## WHAT YOU NEED TO DO
Copy out each of the records below line for line, keeping every word, number and symbol unchanged.

>> Start RECORD EXCERPTS

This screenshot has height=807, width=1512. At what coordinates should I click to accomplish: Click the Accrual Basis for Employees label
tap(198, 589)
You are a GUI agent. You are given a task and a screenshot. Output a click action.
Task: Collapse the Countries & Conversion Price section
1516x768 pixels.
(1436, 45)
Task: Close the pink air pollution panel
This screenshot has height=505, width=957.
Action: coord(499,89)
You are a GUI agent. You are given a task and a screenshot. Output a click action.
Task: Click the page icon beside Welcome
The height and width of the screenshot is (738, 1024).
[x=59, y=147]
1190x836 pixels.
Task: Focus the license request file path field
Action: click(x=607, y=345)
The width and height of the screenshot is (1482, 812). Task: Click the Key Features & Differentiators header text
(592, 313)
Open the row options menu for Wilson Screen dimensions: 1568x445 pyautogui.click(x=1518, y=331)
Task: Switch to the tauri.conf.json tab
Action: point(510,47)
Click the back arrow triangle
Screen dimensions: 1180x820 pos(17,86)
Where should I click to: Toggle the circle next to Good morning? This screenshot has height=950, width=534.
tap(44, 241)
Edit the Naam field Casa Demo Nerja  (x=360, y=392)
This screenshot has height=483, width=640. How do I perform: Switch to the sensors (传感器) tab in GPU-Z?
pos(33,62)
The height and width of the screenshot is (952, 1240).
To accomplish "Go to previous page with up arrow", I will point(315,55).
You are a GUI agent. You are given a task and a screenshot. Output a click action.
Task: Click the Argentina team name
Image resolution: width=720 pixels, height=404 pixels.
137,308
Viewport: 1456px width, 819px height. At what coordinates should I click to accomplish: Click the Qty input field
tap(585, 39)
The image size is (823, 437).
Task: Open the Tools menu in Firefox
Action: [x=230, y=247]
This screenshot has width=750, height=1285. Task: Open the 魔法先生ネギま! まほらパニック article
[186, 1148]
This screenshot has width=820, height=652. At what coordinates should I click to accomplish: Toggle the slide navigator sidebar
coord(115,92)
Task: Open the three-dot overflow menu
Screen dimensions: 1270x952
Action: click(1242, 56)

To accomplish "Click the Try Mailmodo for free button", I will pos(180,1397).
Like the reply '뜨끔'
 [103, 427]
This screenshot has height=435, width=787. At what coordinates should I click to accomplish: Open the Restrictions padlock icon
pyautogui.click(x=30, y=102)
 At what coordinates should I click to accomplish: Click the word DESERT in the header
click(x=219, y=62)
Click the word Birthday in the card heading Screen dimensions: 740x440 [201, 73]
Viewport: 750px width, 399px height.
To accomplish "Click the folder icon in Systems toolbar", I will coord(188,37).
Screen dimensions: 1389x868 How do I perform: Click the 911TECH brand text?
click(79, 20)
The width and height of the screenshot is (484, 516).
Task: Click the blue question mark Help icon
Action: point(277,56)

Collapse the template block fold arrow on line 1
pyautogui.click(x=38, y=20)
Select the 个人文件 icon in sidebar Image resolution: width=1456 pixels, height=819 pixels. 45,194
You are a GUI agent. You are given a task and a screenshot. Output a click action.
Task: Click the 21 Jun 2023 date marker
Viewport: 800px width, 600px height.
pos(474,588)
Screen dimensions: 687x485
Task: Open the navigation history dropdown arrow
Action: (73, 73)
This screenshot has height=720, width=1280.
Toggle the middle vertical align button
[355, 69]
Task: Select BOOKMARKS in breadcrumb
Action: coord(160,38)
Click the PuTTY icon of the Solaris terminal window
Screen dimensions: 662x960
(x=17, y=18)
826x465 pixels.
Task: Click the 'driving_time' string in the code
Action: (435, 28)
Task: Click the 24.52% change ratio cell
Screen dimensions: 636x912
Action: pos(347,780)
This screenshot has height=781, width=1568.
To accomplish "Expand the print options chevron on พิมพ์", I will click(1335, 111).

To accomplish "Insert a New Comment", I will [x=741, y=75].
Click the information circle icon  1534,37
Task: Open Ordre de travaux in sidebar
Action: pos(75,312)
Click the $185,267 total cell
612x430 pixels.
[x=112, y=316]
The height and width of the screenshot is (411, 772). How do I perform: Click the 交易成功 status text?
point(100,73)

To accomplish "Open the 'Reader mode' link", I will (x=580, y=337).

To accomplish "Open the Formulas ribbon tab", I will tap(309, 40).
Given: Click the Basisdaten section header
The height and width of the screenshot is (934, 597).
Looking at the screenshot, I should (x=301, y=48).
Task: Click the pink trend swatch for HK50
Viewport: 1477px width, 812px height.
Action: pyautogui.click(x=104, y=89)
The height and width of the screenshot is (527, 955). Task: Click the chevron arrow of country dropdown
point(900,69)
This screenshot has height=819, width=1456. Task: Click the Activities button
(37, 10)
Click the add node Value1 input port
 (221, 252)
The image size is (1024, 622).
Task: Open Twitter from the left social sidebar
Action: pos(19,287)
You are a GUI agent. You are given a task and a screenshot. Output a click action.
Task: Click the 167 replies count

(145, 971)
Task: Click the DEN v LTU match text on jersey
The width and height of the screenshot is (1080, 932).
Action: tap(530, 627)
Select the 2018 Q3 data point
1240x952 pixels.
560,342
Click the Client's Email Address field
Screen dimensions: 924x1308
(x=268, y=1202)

>> End RECORD EXCERPTS

## RESULT OF THIS EXERCISE
This screenshot has height=807, width=1512. At what coordinates should I click to accomplish: Click the Accrual Basis for Employees label
tap(198, 589)
You are a GUI agent. You are given a task and a screenshot. Output a click action.
Task: Collapse the Countries & Conversion Price section
1516x768 pixels.
(1436, 45)
Task: Close the pink air pollution panel
This screenshot has height=505, width=957.
Action: coord(499,89)
You are a GUI agent. You are given a task and a screenshot. Output a click action.
Task: Click the page icon beside Welcome
The height and width of the screenshot is (738, 1024).
[x=59, y=147]
1190x836 pixels.
Task: Focus the license request file path field
Action: click(x=607, y=345)
The width and height of the screenshot is (1482, 812). Task: Click the Key Features & Differentiators header text
(592, 313)
Open the row options menu for Wilson Screen dimensions: 1568x445 pyautogui.click(x=1518, y=331)
Task: Switch to the tauri.conf.json tab
Action: point(510,47)
Click the back arrow triangle
Screen dimensions: 1180x820 pos(17,86)
Where should I click to: Toggle the circle next to Good morning? This screenshot has height=950, width=534.
tap(44, 241)
Edit the Naam field Casa Demo Nerja  (x=360, y=392)
This screenshot has height=483, width=640. How do I perform: Switch to the sensors (传感器) tab in GPU-Z?
pos(33,62)
The height and width of the screenshot is (952, 1240).
To accomplish "Go to previous page with up arrow", I will point(315,55).
You are a GUI agent. You are given a task and a screenshot. Output a click action.
Task: Click the Argentina team name
Image resolution: width=720 pixels, height=404 pixels.
137,308
Viewport: 1456px width, 819px height. At what coordinates should I click to accomplish: Click the Qty input field
tap(585, 39)
The image size is (823, 437).
Task: Open the Tools menu in Firefox
Action: [x=230, y=247]
This screenshot has width=750, height=1285. Task: Open the 魔法先生ネギま! まほらパニック article
[186, 1148]
This screenshot has width=820, height=652. At what coordinates should I click to accomplish: Toggle the slide navigator sidebar
coord(115,92)
Task: Open the three-dot overflow menu
Screen dimensions: 1270x952
Action: click(1242, 56)

To accomplish "Click the Try Mailmodo for free button", I will pos(180,1397).
Like the reply '뜨끔'
 [103, 427]
This screenshot has height=435, width=787. At what coordinates should I click to accomplish: Open the Restrictions padlock icon
pyautogui.click(x=30, y=102)
 At what coordinates should I click to accomplish: Click the word DESERT in the header
click(x=219, y=62)
Click the word Birthday in the card heading Screen dimensions: 740x440 [201, 73]
Viewport: 750px width, 399px height.
To accomplish "Click the folder icon in Systems toolbar", I will coord(188,37).
Screen dimensions: 1389x868 How do I perform: Click the 911TECH brand text?
click(79, 20)
The width and height of the screenshot is (484, 516).
Task: Click the blue question mark Help icon
Action: point(277,56)

Collapse the template block fold arrow on line 1
pyautogui.click(x=38, y=20)
Select the 个人文件 icon in sidebar Image resolution: width=1456 pixels, height=819 pixels. 45,194
You are a GUI agent. You are given a task and a screenshot. Output a click action.
Task: Click the 21 Jun 2023 date marker
Viewport: 800px width, 600px height.
pos(474,588)
Screen dimensions: 687x485
Task: Open the navigation history dropdown arrow
Action: (73, 73)
This screenshot has height=720, width=1280.
Toggle the middle vertical align button
[355, 69]
Task: Select BOOKMARKS in breadcrumb
Action: coord(160,38)
Click the PuTTY icon of the Solaris terminal window
Screen dimensions: 662x960
(x=17, y=18)
826x465 pixels.
Task: Click the 'driving_time' string in the code
Action: (435, 28)
Task: Click the 24.52% change ratio cell
Screen dimensions: 636x912
Action: pos(347,780)
This screenshot has height=781, width=1568.
To accomplish "Expand the print options chevron on พิมพ์", I will click(1335, 111).

To accomplish "Insert a New Comment", I will [x=741, y=75].
Click the information circle icon  1534,37
Task: Open Ordre de travaux in sidebar
Action: pos(75,312)
Click the $185,267 total cell
612x430 pixels.
[x=112, y=316]
The height and width of the screenshot is (411, 772). How do I perform: Click the 交易成功 status text?
point(100,73)

To accomplish "Open the 'Reader mode' link", I will (x=580, y=337).

To accomplish "Open the Formulas ribbon tab", I will tap(309, 40).
Given: Click the Basisdaten section header
The height and width of the screenshot is (934, 597).
Looking at the screenshot, I should (x=301, y=48).
Task: Click the pink trend swatch for HK50
Viewport: 1477px width, 812px height.
Action: pyautogui.click(x=104, y=89)
The height and width of the screenshot is (527, 955). Task: Click the chevron arrow of country dropdown
point(900,69)
This screenshot has height=819, width=1456. Task: Click the Activities button
(37, 10)
Click the add node Value1 input port
 (221, 252)
The image size is (1024, 622).
Task: Open Twitter from the left social sidebar
Action: pos(19,287)
You are a GUI agent. You are given a task and a screenshot. Output a click action.
Task: Click the 167 replies count

(145, 971)
Task: Click the DEN v LTU match text on jersey
The width and height of the screenshot is (1080, 932).
Action: tap(530, 627)
Select the 2018 Q3 data point
1240x952 pixels.
560,342
Click the Client's Email Address field
Screen dimensions: 924x1308
(x=268, y=1202)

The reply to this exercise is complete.